Stated exercise 1: Duplicate everything in the post on corporate debt defaults from "So why are stock" down to "one year ago.".
Stated exercise 2: According to the post on corporate debt defaults, how far have earnings for companies on the S&P 500 fallen from their late-2014 peak?

Corporations Are Defaulting On Their Debts Like It’s 2008 All Over Again
April 19, 2016 - Michael Snyder The Economic Collapse Blog
The Dow closed above 18,000 on Monday for the first time since July. Isn’t that great news? I truly wish that it was. If the Dow actually reflected economic reality, I could stop writing about “economic collapse” and start blogging about cats or football. Unfortunately, the stock market and the economy are moving in two completely different directions right now. Even as stock prices soar, big corporations are defaulting on their debts at a level that we have not seen since the last financial crisis. In fact, this wave of debt defaults have become so dramatic that even USA Today is reporting on it…
A lot of big companies in this country have fallen on hard times, and it looks like bankruptcy attorneys are going to be absolutely swamped with work for the foreseeable future.
So why are stock prices soaring right now? After all, it doesn’t seem to make any sense whatsoever.
And it isn’t just a few bad apples that we are talking about. All across the spectrum, corporate revenues and corporate earnings are down. At this point, earnings for companies on the S&P 500 have plunged a total of 18.5 percent from their peak in late 2014, and it is being projected that corporate earnings overall will be down 8.5 percent for the first quarter of 2016 compared to one year ago.
As earnings decline, a lot of big companies are getting into trouble with debt, and we have already seen a very large number of corporate debt downgrades. In recent interviews, I have been bringing up the fact that the average rating on U.S. corporate debt has now fallen to “BB”, which is already lower than it was at any point during the last financial crisis.
A lot of people don’t seem to believe me when I share that fact, but it is absolutely true.

Data provided:
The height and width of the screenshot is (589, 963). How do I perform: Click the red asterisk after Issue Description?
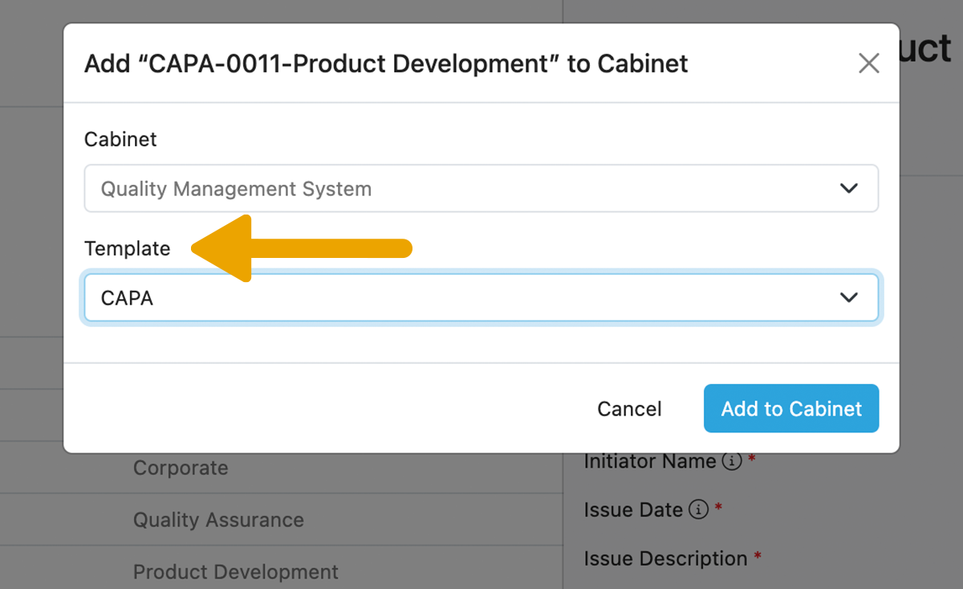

Correct response 1:
So why are stock prices soaring right now? After all, it doesn’t seem to make any sense whatsoever.
And it isn’t just a few bad apples that we are talking about. All across the spectrum, corporate revenues and corporate earnings are down. At this point, earnings for companies on the S&P 500 have plunged a total of 18.5 percent from their peak in late 2014, and it is being projected that corporate earnings overall will be down 8.5 percent for the first quarter of 2016 compared to one year ago.

Correct response 2: A total of 18.5 percent.